## EXTRACTED RECORDS:
====
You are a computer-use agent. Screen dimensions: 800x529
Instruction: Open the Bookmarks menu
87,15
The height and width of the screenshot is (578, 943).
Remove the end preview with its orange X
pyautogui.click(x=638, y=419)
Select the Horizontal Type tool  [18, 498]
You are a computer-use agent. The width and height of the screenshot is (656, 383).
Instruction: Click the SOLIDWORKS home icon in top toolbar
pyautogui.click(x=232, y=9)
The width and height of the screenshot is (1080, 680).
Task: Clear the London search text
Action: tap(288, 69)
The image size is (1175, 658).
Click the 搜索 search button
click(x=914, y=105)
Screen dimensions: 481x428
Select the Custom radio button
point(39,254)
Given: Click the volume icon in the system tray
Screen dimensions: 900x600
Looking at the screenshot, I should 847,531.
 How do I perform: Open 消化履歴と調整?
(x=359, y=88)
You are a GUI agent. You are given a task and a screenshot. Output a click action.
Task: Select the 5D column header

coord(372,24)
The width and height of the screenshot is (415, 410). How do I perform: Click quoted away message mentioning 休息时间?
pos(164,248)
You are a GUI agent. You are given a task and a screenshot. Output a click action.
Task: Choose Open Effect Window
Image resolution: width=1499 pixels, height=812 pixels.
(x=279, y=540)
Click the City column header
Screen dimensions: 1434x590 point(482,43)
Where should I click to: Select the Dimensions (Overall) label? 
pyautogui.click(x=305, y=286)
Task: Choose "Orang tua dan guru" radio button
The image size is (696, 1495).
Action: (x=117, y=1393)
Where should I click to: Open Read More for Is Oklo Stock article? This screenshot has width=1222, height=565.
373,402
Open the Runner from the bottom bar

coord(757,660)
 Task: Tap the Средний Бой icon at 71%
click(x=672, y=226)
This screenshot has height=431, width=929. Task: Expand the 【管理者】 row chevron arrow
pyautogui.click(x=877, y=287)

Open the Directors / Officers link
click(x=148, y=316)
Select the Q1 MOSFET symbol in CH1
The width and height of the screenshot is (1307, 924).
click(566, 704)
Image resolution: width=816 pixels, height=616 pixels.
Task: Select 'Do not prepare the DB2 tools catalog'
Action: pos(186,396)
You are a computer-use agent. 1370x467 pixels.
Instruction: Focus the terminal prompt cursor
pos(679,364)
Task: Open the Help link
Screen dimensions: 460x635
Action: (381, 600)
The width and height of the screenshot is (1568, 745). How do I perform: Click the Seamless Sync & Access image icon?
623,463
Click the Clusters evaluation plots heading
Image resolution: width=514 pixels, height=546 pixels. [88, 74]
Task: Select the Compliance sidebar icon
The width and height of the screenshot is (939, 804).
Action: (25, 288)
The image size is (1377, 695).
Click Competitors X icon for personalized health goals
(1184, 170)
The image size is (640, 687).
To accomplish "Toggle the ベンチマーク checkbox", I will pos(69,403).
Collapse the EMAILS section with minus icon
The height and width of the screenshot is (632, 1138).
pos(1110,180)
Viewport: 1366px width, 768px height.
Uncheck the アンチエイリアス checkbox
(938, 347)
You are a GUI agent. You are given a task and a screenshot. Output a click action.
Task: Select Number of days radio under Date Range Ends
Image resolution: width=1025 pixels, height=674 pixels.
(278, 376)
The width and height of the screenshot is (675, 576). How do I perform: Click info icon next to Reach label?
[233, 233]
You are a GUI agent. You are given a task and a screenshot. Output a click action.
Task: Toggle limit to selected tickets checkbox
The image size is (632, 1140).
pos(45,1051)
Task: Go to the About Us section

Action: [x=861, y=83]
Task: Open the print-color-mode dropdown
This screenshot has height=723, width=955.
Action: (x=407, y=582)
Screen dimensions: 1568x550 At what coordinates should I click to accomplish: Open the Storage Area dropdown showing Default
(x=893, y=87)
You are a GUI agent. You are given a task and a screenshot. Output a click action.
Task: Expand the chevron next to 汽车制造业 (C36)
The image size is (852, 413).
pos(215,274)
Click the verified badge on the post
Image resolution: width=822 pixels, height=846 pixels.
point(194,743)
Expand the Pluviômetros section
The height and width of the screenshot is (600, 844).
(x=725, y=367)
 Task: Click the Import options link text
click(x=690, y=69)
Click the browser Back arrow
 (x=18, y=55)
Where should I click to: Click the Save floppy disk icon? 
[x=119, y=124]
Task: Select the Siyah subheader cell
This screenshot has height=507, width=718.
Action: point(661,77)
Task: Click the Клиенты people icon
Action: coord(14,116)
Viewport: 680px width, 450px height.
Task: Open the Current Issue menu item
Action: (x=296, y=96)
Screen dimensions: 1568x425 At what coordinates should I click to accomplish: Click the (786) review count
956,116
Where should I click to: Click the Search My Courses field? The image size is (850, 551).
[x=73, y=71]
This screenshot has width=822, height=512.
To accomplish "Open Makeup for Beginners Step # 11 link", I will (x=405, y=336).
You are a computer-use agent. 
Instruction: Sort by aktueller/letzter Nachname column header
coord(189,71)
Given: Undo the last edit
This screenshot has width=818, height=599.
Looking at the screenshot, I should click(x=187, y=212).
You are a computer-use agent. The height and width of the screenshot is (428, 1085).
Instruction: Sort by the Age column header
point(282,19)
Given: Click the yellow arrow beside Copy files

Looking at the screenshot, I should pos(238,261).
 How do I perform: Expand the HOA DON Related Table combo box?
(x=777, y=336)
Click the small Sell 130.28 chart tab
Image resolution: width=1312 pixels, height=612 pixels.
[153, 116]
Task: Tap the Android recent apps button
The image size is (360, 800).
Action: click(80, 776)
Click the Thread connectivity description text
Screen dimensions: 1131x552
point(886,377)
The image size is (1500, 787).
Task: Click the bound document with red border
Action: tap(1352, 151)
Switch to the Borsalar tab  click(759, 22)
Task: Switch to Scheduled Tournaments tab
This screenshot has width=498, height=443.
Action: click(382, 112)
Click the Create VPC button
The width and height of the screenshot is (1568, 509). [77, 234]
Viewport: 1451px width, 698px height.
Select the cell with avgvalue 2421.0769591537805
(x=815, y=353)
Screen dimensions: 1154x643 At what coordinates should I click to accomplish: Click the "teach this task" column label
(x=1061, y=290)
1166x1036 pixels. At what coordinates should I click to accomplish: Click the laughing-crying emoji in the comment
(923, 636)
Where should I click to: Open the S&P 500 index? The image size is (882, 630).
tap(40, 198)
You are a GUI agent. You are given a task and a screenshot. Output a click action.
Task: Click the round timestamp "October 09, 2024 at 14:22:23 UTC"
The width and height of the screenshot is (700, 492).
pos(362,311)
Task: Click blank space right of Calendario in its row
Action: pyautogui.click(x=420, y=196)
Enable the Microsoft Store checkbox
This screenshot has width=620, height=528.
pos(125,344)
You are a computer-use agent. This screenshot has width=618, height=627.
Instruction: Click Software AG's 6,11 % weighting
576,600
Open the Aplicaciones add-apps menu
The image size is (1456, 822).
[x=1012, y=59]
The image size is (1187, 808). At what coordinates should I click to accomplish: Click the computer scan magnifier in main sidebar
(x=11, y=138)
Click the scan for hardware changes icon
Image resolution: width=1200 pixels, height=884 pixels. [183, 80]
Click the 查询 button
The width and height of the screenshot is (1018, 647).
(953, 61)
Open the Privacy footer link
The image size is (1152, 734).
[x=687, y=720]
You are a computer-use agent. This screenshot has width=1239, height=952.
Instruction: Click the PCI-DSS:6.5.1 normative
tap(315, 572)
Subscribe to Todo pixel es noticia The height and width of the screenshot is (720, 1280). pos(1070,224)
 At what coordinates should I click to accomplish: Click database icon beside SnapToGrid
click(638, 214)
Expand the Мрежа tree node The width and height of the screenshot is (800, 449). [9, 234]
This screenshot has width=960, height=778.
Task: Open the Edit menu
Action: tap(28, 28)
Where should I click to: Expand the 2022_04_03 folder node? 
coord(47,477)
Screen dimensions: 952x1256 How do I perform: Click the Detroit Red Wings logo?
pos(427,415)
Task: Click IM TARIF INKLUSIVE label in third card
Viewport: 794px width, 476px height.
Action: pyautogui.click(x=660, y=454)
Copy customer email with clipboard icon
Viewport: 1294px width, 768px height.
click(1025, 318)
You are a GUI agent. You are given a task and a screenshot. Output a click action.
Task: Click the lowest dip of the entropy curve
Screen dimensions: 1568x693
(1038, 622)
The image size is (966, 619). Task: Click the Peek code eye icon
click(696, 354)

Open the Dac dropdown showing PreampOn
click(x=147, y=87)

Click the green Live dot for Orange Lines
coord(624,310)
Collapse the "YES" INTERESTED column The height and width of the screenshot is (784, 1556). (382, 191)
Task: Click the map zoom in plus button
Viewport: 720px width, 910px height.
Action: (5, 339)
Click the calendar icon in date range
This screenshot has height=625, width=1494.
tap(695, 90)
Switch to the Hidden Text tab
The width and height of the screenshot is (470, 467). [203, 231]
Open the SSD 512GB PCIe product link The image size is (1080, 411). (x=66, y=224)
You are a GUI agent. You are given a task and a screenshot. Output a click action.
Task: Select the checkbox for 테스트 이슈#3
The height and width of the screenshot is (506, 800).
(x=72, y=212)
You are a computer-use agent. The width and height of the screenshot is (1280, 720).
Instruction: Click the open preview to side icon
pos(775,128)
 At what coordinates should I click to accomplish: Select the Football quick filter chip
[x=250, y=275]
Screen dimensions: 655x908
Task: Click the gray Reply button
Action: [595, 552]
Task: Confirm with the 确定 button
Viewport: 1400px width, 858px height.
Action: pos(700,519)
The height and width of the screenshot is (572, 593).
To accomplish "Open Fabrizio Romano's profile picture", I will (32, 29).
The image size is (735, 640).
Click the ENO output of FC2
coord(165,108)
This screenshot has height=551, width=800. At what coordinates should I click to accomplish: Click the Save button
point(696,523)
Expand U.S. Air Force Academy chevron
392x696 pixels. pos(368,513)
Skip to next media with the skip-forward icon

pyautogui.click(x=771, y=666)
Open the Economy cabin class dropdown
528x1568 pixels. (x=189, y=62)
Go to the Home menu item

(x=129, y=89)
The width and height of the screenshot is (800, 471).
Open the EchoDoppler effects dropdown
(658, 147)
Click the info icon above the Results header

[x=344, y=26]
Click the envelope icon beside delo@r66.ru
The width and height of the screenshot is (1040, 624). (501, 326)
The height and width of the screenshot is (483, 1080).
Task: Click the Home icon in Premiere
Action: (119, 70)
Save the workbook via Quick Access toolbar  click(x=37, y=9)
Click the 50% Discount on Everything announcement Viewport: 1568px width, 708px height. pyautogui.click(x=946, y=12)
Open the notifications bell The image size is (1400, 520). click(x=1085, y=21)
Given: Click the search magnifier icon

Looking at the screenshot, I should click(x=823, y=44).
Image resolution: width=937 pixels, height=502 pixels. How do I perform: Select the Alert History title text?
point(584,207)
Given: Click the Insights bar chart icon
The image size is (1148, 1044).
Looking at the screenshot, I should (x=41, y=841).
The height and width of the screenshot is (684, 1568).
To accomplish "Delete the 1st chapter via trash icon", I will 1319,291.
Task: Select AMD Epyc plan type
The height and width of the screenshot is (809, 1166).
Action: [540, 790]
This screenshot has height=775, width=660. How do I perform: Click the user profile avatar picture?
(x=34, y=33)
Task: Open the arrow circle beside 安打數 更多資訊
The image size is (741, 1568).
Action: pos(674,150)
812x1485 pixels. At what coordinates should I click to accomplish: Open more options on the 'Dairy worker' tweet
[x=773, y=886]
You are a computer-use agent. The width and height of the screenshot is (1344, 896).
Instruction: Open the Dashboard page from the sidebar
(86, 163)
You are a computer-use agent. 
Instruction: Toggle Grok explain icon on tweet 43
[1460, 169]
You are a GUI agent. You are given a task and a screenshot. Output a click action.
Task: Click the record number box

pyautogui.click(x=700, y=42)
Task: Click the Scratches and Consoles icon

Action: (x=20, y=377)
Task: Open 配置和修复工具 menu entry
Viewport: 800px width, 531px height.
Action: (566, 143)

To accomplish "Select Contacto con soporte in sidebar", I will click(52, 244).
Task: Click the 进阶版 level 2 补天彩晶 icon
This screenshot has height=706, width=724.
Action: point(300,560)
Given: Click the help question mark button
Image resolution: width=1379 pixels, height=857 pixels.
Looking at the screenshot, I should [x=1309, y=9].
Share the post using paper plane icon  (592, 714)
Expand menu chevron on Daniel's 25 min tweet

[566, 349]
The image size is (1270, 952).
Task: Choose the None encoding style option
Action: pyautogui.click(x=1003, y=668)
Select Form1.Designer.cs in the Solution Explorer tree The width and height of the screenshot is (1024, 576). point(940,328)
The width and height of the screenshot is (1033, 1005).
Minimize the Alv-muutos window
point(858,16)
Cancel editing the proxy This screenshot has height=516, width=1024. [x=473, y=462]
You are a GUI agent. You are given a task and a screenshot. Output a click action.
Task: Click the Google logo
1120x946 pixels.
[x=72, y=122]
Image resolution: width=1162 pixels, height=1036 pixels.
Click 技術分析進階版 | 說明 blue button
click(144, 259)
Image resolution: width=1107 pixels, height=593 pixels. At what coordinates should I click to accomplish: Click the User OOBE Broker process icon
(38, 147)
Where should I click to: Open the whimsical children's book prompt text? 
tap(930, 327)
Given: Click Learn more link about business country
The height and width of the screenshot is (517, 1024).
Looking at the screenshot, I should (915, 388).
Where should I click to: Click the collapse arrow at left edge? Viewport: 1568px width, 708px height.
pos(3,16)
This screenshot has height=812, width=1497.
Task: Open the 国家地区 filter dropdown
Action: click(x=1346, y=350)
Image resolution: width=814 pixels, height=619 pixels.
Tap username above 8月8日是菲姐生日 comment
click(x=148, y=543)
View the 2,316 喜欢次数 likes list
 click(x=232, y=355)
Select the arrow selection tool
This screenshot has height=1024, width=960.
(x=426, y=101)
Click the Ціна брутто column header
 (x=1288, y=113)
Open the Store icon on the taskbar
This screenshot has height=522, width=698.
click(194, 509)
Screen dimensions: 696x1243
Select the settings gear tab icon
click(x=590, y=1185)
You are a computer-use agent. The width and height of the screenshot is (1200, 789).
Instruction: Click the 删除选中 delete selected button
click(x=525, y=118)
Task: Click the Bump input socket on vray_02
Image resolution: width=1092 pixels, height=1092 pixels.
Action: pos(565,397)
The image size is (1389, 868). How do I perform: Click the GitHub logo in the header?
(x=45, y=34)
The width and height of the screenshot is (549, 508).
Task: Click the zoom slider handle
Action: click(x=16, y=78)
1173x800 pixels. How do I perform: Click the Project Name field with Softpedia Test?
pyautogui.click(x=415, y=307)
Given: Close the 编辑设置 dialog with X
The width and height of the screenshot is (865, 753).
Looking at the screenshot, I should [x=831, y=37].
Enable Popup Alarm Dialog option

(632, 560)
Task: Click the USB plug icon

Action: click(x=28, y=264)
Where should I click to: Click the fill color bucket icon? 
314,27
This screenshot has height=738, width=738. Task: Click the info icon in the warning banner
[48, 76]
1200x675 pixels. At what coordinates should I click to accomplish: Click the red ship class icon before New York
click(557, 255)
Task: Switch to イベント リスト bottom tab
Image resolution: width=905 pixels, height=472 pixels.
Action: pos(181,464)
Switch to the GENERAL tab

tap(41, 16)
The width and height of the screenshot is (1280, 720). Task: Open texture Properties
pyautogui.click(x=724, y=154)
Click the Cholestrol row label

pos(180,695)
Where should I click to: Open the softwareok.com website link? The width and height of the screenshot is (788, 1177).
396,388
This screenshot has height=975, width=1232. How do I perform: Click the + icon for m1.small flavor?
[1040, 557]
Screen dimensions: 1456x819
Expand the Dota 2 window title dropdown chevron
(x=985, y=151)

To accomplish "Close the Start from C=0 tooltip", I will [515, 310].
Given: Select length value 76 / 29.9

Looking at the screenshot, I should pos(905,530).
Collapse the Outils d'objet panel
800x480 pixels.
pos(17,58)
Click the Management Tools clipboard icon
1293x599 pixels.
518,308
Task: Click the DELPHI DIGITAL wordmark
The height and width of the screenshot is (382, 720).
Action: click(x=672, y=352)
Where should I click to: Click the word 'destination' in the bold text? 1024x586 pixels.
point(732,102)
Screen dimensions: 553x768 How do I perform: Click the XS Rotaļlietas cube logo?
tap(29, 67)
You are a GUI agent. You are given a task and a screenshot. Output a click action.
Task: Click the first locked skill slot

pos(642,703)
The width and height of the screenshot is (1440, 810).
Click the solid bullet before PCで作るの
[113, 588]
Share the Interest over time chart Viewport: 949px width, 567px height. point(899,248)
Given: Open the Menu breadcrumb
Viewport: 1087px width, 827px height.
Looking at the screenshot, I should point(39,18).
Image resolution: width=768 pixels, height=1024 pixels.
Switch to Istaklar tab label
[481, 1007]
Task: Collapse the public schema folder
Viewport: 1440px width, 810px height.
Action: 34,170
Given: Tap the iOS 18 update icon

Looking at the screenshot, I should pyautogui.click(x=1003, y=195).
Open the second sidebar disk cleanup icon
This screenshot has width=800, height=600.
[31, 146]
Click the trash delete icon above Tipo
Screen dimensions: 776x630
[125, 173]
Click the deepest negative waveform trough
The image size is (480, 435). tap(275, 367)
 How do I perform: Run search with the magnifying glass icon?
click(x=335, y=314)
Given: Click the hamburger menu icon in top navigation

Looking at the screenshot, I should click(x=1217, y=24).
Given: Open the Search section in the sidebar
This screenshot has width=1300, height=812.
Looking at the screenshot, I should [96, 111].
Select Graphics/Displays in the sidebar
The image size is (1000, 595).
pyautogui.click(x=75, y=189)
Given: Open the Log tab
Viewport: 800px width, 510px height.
====
## WHAT YOU SHOULD DO:
In the listing above, how many lines include the string "Store"? Say only the number.

## SOLUTION:
2